There are many factors that can impact a resident’s weight, including medication side effects, resident’s own wishes and plan, medical diagnoses and any chronic conditions, and any current functional or psychological considerations. These should be fully evaluated by the dietetics professional, with specific goals and plan, and indicating what can be anticipated for the resident weight in the future.

We do need to be looking for these UWL’s and UWG’s on a regular basis. Our staff routinely looks for any weight “trends” occurring over the past 1 year, as well as any of the “significant weight changes” in 1, 3, and 6 months. There is no set standard for “trends;” however, the resident you described would fit into this category. Some dietitians look for a continuous 1-3 lbs. gain every month for 6 months or so.

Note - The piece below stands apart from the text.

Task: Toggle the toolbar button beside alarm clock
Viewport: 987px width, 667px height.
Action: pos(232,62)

Q. Our medical director states he wants the menus in our facility to have between 1400 to 1700 Calories. He feels the current menus (the general menus contains between 2000 and 2300 calories) are too much for his geriatric residents and is concerned it will lead to obesity, worsening coronary diseases, more Type II Diabetes, etc. However, our state regulations specify a minimum of various types of foods be served to our residents daily and the residents like our menus the way they are. What can I do?

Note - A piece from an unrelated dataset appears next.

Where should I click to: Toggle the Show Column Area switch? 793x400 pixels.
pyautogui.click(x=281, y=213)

A. It’s true, you do have to follow regulatory guidelines for the menus—based on federal guidelines as well as any state guidelines you are required to follow. You might use the Limited Concentrated Sweets or Consistent Carbohydrate diet with skim milk and limited fats to help limit calories for those whose excess weight is a health concern—this would bring calories down to possibly 1600-1900 calories a day being provided.

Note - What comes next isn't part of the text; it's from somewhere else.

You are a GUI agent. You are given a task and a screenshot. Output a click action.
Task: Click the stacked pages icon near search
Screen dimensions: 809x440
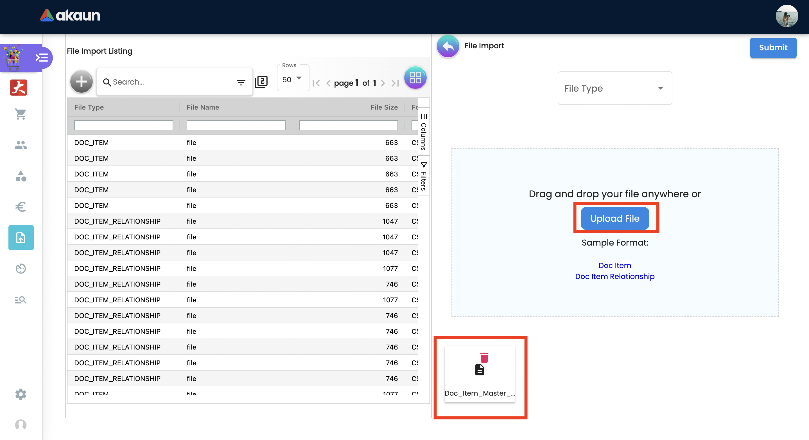(261, 82)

It’s important to remember that residents have the right to have a diet and menu that they prefer, and may also eat a variety of snacks at activities or other social events as well as have foods brought in by visitors. Appropriate snacks of lower calorie should be available for residents at activities with counseling by nurses or other professional staff of the possible problems associated with eating foods not on their diet or too many calories. And, of course, the care plan needs to address non-compliance to diet or concern for weight gains.

We suggest you explain these options to the Administrator as well as the medical director and see what plans can be put in place that will meet the state and federal regulations as well as address the physician’s concerns.